È stato definito un prezzo medio di riferimento di 140 euro a tonnellata per il pomodoro tondo, di 150 euro per il pomodoro lungo e di 210 euro il pomodorino, con un aumento di prezzo di 45 euro a tonnellata per il pomodoro biologico in tutte e tre le tipologie (ferma restando l’autonomia contrattuale delle singole aziende in sede di sottoscrizione dei contratti di fornitura). Si è convenuto di mantenere il differenziale tra tondo e lungo con l’obiettivo condiviso di valorizzare in modo specifico le produzioni di Pelato anche attraverso il comune sostegno al riconoscimento dell’IGP Pomodoro Pelato di Napoli.

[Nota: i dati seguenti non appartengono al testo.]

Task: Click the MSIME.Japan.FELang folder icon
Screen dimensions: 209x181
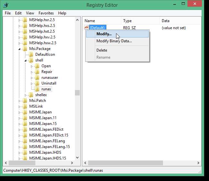Action: 25,141
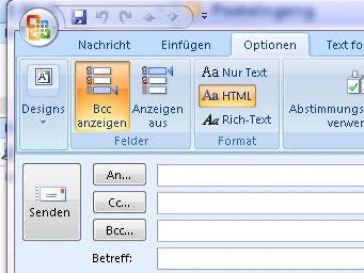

È la sintesi dell’accordo raggiunto tra l’Anicav (Associazione nazionale industriali conserve alimentari vegetali), e le organizzazioni dei produttori (Op) del Bacino Centro Sud Italia per la prossima campagna di trasformazione del pomodoro, di cui l’Italia è tra i leader mondiali. Un accordo atteso dopo che quello per il Nord era stato raggiunto fin dal 30 marzo scorso.

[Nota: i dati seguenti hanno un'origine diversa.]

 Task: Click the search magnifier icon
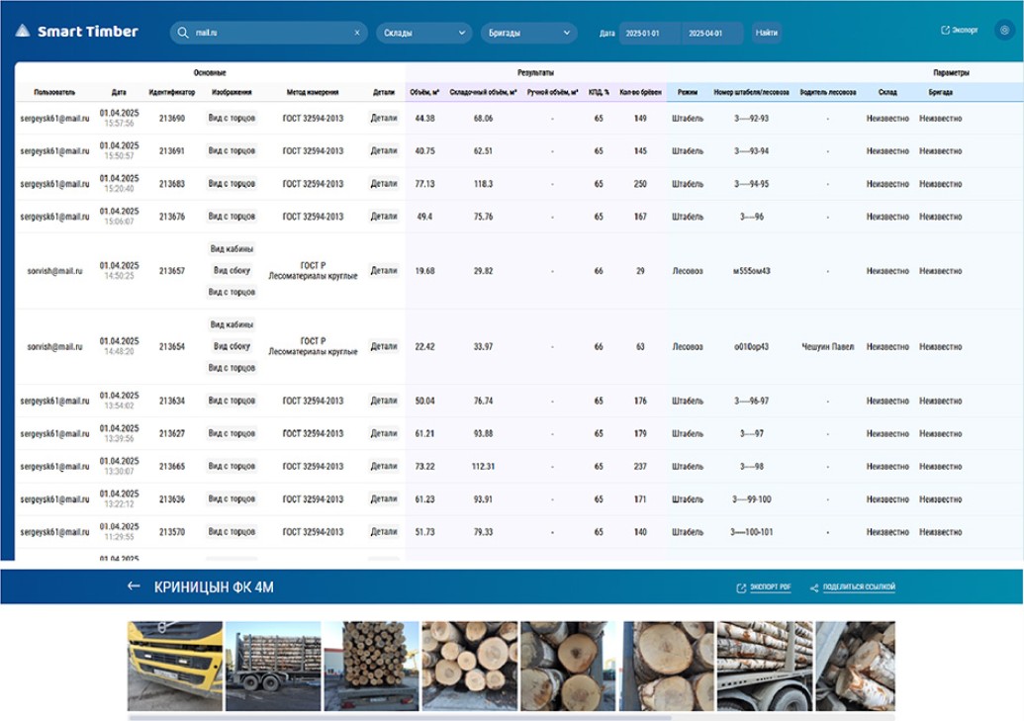pyautogui.click(x=183, y=33)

L’intesa, si legge in una nota di Anicav è «frutto di un confronto responsabile e costruttivo tra le parti, conferma la volontà comune di garantire stabilità, programmazione e continuità operativa all’intera filiera del pomodoro da industria». Le parti hanno confermato l‘impianto del Contratto Quadro d’Area delle precedenti campagne 2024 e 2025.